[[ DATA FOR THE TASK, beginning ]]

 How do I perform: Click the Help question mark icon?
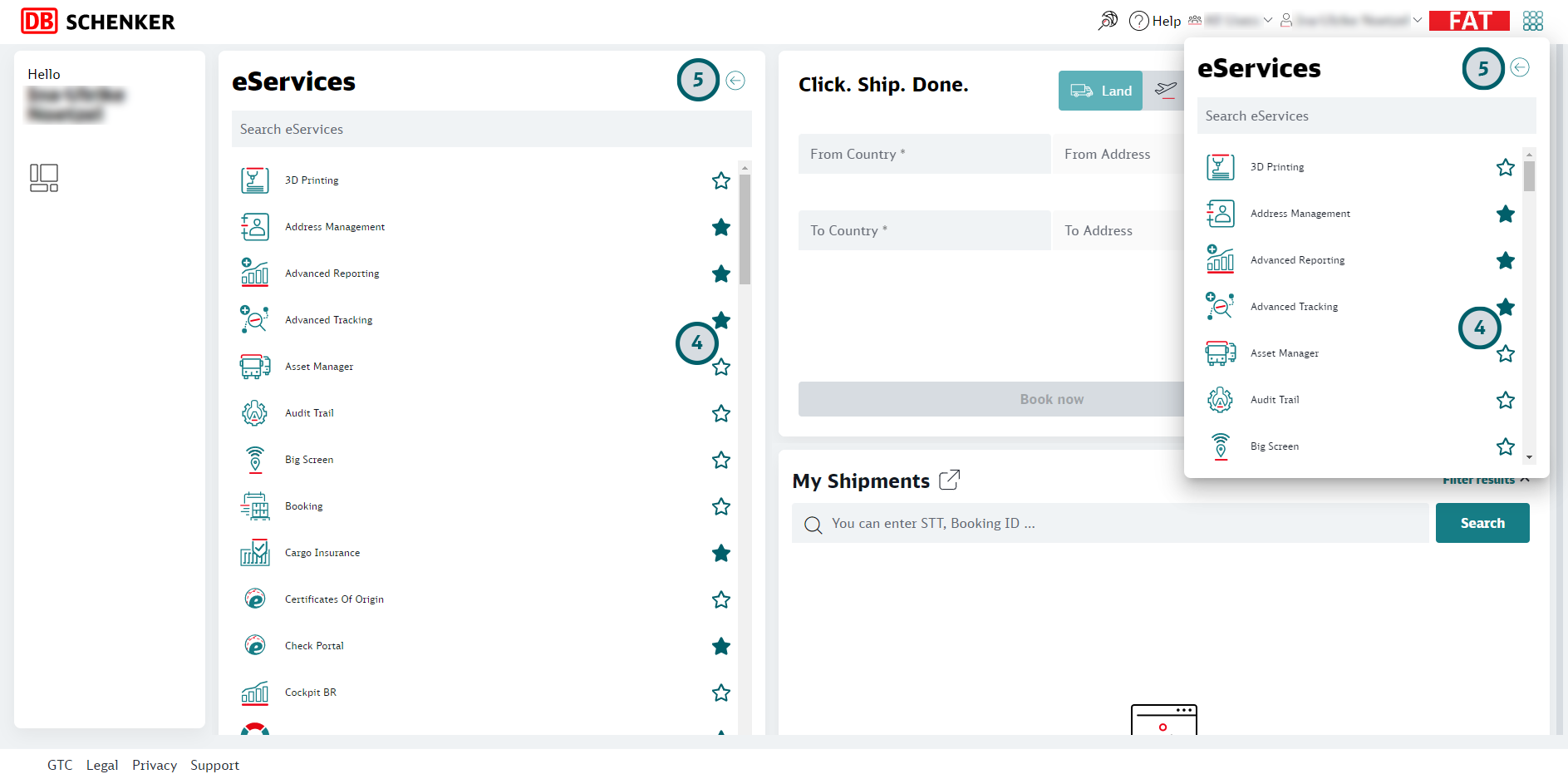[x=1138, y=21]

[[ DATA FOR THE TASK, end ]]
[[ DATA FOR THE TASK, beginning ]]

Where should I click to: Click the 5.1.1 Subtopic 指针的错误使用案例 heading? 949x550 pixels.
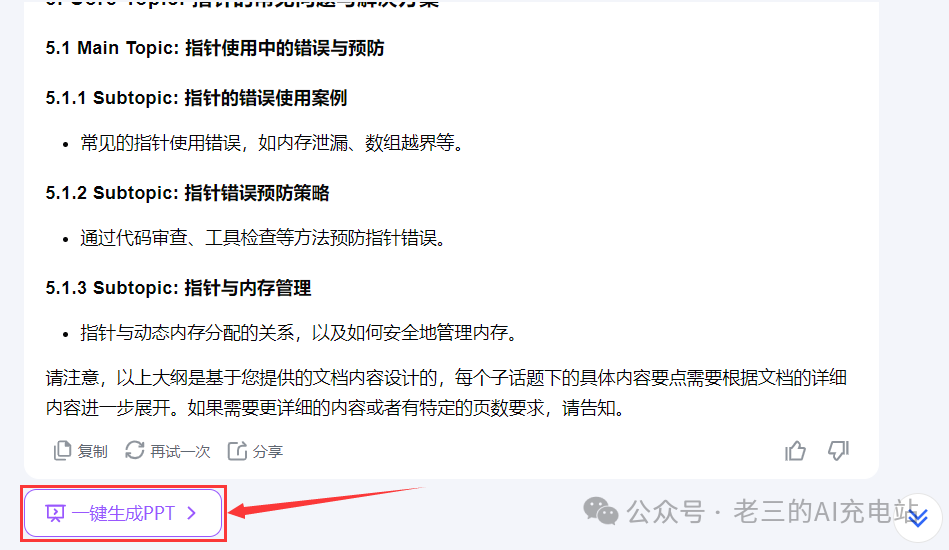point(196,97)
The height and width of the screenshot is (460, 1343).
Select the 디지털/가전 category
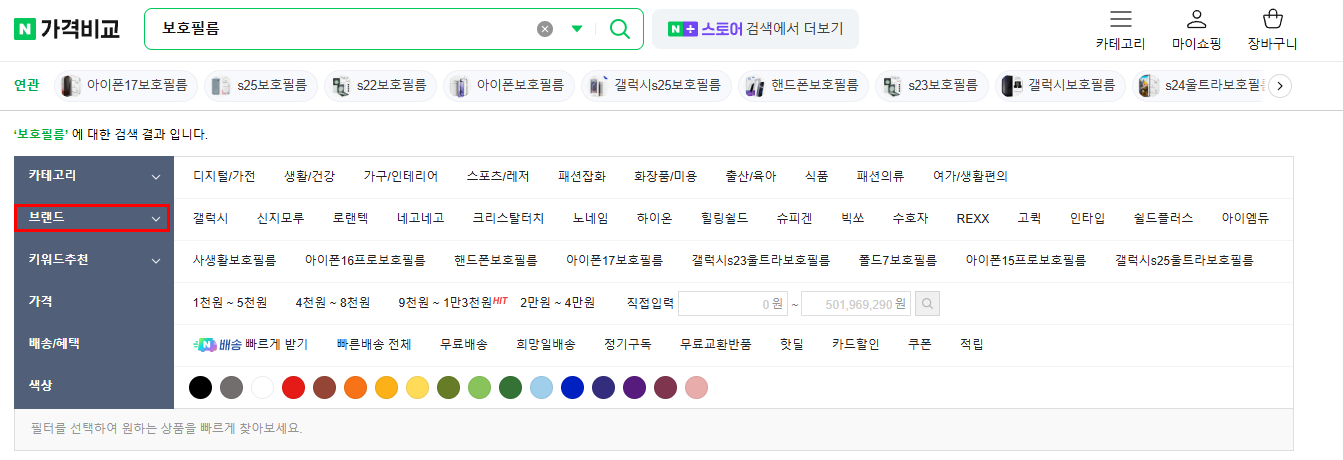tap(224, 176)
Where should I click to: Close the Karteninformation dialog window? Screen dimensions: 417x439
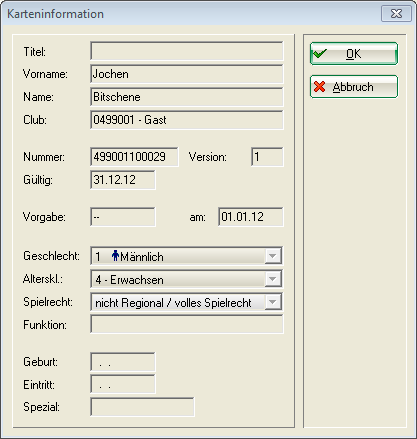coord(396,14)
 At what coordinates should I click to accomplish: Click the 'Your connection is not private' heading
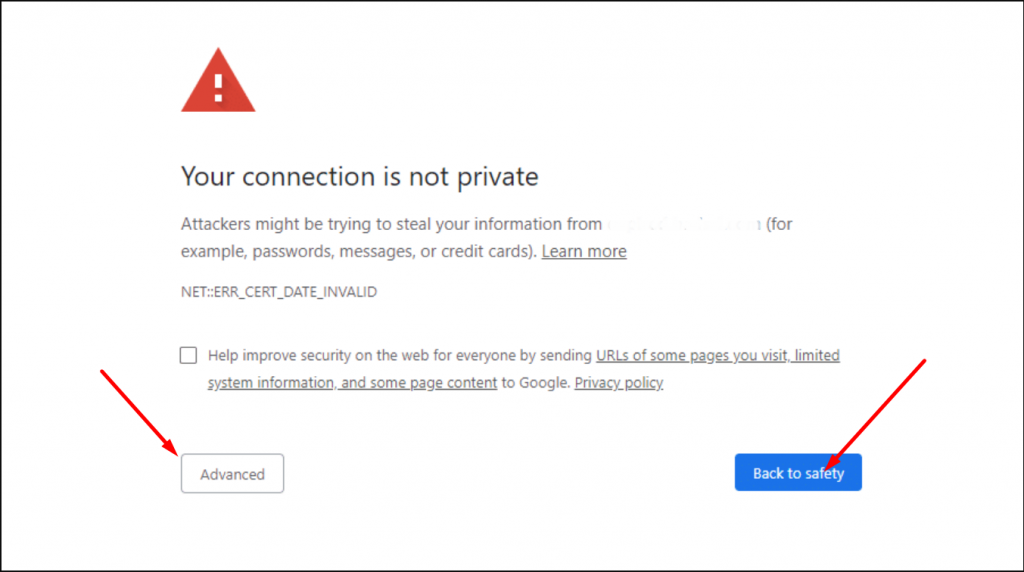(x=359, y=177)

[[ DATA FOR THE TASK, end ]]
[[ DATA FOR THE TASK, beginning ]]

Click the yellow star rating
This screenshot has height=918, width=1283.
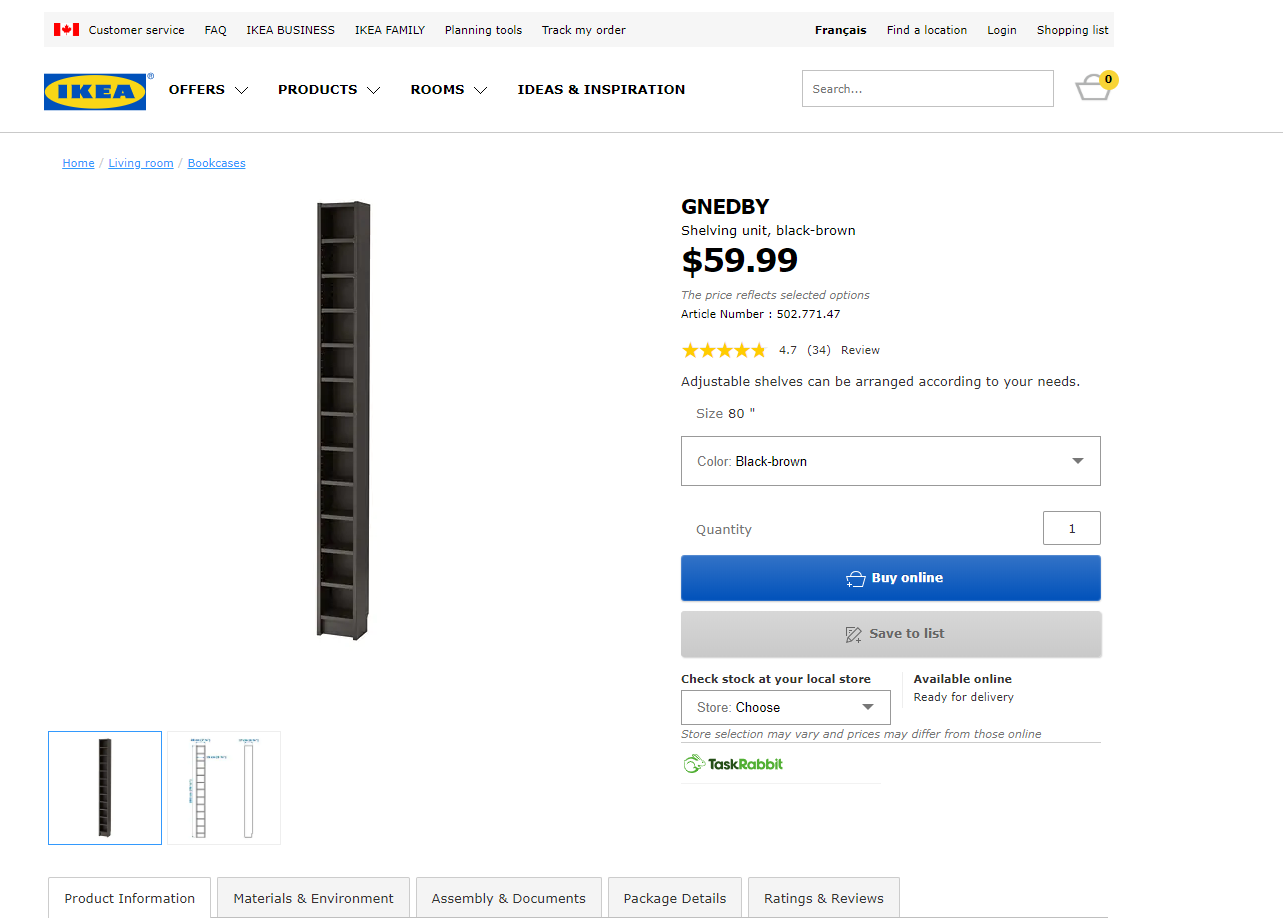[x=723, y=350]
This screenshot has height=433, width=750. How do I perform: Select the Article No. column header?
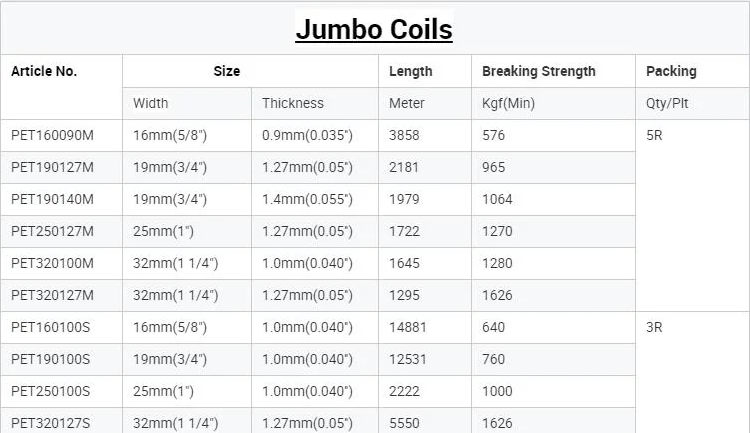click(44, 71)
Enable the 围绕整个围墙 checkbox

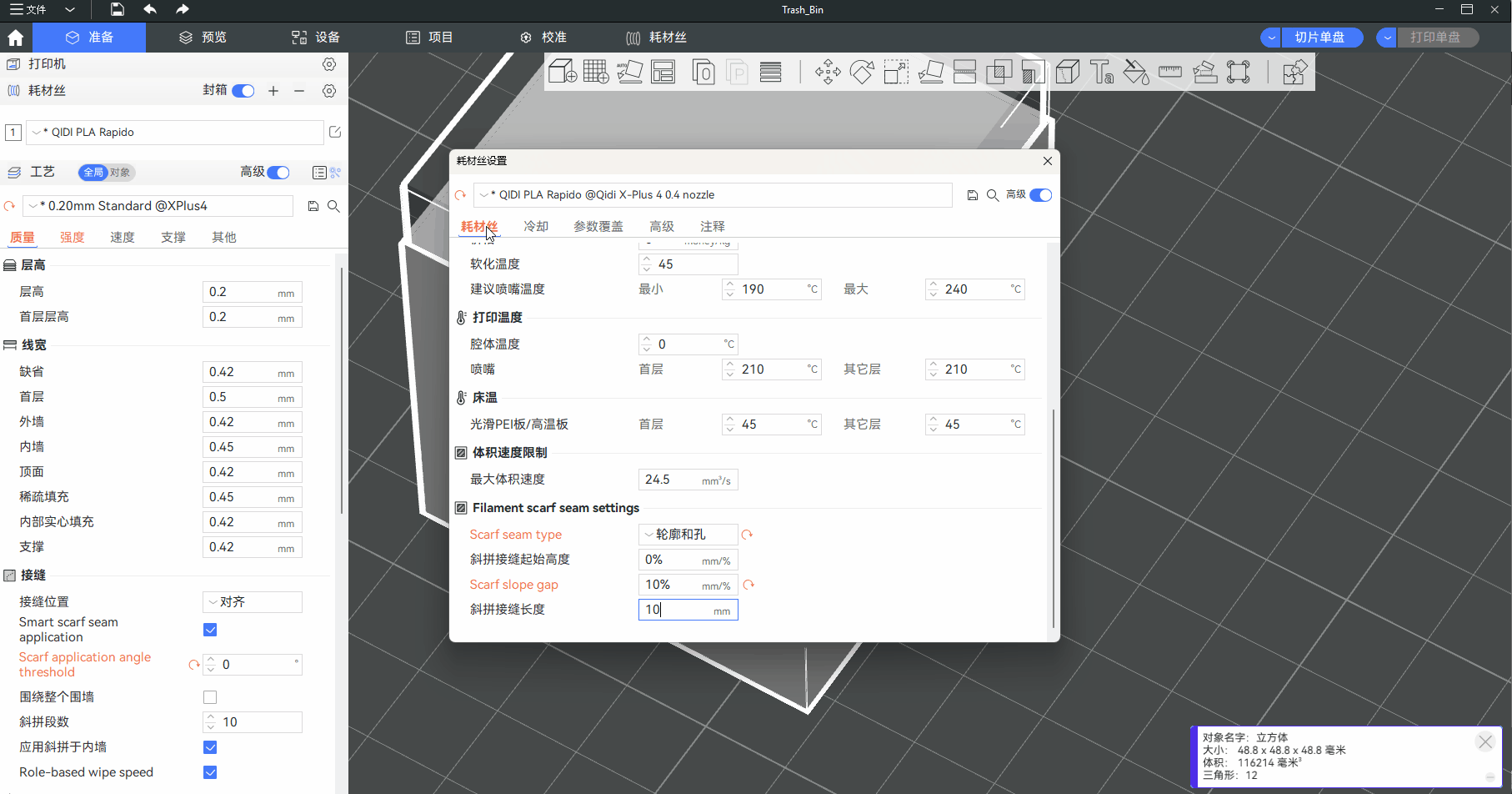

[[ DATA FOR THE TASK, end ]]

INSTRUCTIONS FOR THE TASK: Word for word, write out the lines above running from the one with "Click the yellow star rating" up to and including the one with "Enable the 围绕整个围墙 checkbox". Drop any picture.

TASK RESULT:
Click the yellow star rating
This screenshot has height=918, width=1283.
[x=723, y=350]
This screenshot has height=433, width=750. How do I perform: Select the Article No. column header?
click(44, 71)
Enable the 围绕整个围墙 checkbox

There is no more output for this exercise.